-- Data extracts follows --

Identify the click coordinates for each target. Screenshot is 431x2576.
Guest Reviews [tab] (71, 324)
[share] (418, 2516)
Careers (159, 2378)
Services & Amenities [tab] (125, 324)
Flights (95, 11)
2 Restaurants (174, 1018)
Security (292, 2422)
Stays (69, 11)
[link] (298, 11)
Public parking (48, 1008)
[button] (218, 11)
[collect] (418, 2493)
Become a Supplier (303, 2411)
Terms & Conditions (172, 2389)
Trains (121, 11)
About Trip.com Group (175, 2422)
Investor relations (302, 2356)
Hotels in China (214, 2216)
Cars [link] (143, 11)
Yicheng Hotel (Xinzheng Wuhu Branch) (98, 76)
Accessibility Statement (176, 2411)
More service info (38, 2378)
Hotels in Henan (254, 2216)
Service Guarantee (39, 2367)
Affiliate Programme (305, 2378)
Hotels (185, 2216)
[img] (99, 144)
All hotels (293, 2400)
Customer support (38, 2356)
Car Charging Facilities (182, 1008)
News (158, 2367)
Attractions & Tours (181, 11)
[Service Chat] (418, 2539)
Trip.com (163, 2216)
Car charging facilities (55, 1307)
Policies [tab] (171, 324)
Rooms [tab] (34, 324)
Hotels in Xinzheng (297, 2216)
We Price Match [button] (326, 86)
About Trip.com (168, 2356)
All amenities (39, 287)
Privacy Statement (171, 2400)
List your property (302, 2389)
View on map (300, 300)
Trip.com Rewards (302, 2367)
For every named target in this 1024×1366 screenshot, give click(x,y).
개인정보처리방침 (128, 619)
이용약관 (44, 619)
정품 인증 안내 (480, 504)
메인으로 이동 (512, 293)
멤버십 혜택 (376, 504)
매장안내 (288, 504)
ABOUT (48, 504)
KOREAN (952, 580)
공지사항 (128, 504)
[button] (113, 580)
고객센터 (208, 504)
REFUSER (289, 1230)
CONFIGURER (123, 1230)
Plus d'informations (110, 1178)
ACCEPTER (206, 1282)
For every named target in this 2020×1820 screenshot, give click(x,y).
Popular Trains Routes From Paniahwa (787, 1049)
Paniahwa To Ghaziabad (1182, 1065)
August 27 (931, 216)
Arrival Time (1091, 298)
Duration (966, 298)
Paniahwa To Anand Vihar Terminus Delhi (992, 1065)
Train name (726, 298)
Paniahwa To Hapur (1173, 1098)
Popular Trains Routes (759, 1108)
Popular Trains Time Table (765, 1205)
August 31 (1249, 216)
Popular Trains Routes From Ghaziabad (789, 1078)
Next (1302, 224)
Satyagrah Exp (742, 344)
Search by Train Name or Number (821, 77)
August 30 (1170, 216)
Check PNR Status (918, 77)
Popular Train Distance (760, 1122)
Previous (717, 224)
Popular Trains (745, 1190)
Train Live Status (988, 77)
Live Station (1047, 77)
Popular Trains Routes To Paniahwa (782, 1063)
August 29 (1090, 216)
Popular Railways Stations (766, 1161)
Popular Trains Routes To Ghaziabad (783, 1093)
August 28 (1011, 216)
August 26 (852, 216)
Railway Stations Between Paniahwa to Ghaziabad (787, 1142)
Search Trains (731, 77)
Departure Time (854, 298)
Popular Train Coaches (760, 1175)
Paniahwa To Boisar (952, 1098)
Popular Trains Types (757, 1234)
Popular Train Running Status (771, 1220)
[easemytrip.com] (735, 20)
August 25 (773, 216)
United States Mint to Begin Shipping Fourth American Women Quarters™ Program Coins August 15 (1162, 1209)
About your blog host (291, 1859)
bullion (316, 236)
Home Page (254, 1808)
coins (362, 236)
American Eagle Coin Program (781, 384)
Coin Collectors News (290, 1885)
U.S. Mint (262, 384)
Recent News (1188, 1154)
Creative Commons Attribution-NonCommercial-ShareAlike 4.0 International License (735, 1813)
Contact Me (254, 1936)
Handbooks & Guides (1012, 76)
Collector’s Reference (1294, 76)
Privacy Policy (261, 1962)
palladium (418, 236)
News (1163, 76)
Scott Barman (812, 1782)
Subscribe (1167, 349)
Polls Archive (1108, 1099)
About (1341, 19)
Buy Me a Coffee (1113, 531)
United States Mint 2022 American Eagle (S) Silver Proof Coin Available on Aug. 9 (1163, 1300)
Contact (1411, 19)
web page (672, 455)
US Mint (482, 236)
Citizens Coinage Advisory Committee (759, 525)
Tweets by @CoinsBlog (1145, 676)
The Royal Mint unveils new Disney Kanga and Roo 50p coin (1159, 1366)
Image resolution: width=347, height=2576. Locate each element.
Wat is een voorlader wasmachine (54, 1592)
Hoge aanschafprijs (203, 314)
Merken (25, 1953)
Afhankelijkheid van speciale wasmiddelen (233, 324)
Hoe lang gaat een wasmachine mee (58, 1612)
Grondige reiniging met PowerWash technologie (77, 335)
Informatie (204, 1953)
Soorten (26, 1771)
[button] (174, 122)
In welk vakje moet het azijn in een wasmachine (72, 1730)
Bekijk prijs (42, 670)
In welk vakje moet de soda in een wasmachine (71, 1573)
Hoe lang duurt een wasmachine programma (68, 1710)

-- Data extracts concluded --

- [Try it] As the exercise requires, copy out the data shown above word for word.

- [Task output]
Identify the click coordinates for each target. Screenshot is 431x2576.
Guest Reviews [tab] (71, 324)
[share] (418, 2516)
Careers (159, 2378)
Services & Amenities [tab] (125, 324)
Flights (95, 11)
2 Restaurants (174, 1018)
Security (292, 2422)
Stays (69, 11)
[link] (298, 11)
Public parking (48, 1008)
[button] (218, 11)
[collect] (418, 2493)
Become a Supplier (303, 2411)
Terms & Conditions (172, 2389)
Trains (121, 11)
About Trip.com Group (175, 2422)
Investor relations (302, 2356)
Hotels in China (214, 2216)
Cars [link] (143, 11)
Yicheng Hotel (Xinzheng Wuhu Branch) (98, 76)
Accessibility Statement (176, 2411)
More service info (38, 2378)
Hotels in Henan (254, 2216)
Service Guarantee (39, 2367)
Affiliate Programme (305, 2378)
Hotels (185, 2216)
[img] (99, 144)
All hotels (293, 2400)
Customer support (38, 2356)
Car Charging Facilities (182, 1008)
News (158, 2367)
Attractions & Tours (181, 11)
[Service Chat] (418, 2539)
Trip.com (163, 2216)
Car charging facilities (55, 1307)
Policies [tab] (171, 324)
Rooms [tab] (34, 324)
Hotels in Xinzheng (297, 2216)
We Price Match [button] (326, 86)
About Trip.com (168, 2356)
All amenities (39, 287)
Privacy Statement (171, 2400)
List your property (302, 2389)
View on map (300, 300)
Trip.com Rewards (302, 2367)
For every named target in this 1024×1366 screenshot, give click(x,y).
개인정보처리방침 (128, 619)
이용약관 (44, 619)
정품 인증 안내 (480, 504)
메인으로 이동 (512, 293)
멤버십 혜택 (376, 504)
매장안내 (288, 504)
ABOUT (48, 504)
KOREAN (952, 580)
공지사항 (128, 504)
[button] (113, 580)
고객센터 (208, 504)
REFUSER (289, 1230)
CONFIGURER (123, 1230)
Plus d'informations (110, 1178)
ACCEPTER (206, 1282)
For every named target in this 2020×1820 screenshot, give click(x,y).
Popular Trains Routes From Paniahwa (787, 1049)
Paniahwa To Ghaziabad (1182, 1065)
August 27 (931, 216)
Arrival Time (1091, 298)
Duration (966, 298)
Paniahwa To Anand Vihar Terminus Delhi (992, 1065)
Train name (726, 298)
Paniahwa To Hapur (1173, 1098)
Popular Trains Routes (759, 1108)
Popular Trains Time Table (765, 1205)
August 31 (1249, 216)
Popular Trains Routes From Ghaziabad (789, 1078)
Next (1302, 224)
Satyagrah Exp (742, 344)
Search by Train Name or Number (821, 77)
August 30 (1170, 216)
Check PNR Status (918, 77)
Popular Train Distance (760, 1122)
Previous (717, 224)
Popular Trains (745, 1190)
Train Live Status (988, 77)
Live Station (1047, 77)
Popular Trains Routes To Paniahwa (782, 1063)
August 29 (1090, 216)
Popular Railways Stations (766, 1161)
Popular Trains Routes To Ghaziabad (783, 1093)
August 28 (1011, 216)
August 26 (852, 216)
Railway Stations Between Paniahwa to Ghaziabad (787, 1142)
Search Trains (731, 77)
Departure Time (854, 298)
Popular Train Coaches (760, 1175)
Paniahwa To Boisar (952, 1098)
Popular Trains Types (757, 1234)
Popular Train Running Status (771, 1220)
[easemytrip.com] (735, 20)
August 25 (773, 216)
United States Mint to Begin Shipping Fourth American Women Quarters™ Program Coins August 15 (1162, 1209)
About your blog host (291, 1859)
bullion (316, 236)
Home Page (254, 1808)
coins (362, 236)
American Eagle Coin Program (781, 384)
Coin Collectors News (290, 1885)
U.S. Mint (262, 384)
Recent News (1188, 1154)
Creative Commons Attribution-NonCommercial-ShareAlike 4.0 International License (735, 1813)
Contact Me (254, 1936)
Handbooks & Guides (1012, 76)
Collector’s Reference (1294, 76)
Privacy Policy (261, 1962)
palladium (418, 236)
News (1163, 76)
Scott Barman (812, 1782)
Subscribe (1167, 349)
Polls Archive (1108, 1099)
About (1341, 19)
Buy Me a Coffee (1113, 531)
United States Mint 2022 American Eagle (S) Silver Proof Coin Available on Aug. 9 (1163, 1300)
Contact (1411, 19)
web page (672, 455)
US Mint (482, 236)
Citizens Coinage Advisory Committee (759, 525)
Tweets by @CoinsBlog (1145, 676)
The Royal Mint unveils new Disney Kanga and Roo 50p coin (1159, 1366)
Image resolution: width=347, height=2576. Locate each element.
Wat is een voorlader wasmachine (54, 1592)
Hoge aanschafprijs (203, 314)
Merken (25, 1953)
Afhankelijkheid van speciale wasmiddelen (233, 324)
Hoe lang gaat een wasmachine mee (58, 1612)
Grondige reiniging met PowerWash technologie (77, 335)
Informatie (204, 1953)
Soorten (26, 1771)
[button] (174, 122)
In welk vakje moet het azijn in een wasmachine (72, 1730)
Bekijk prijs (42, 670)
In welk vakje moet de soda in een wasmachine (71, 1573)
Hoe lang duurt een wasmachine programma (68, 1710)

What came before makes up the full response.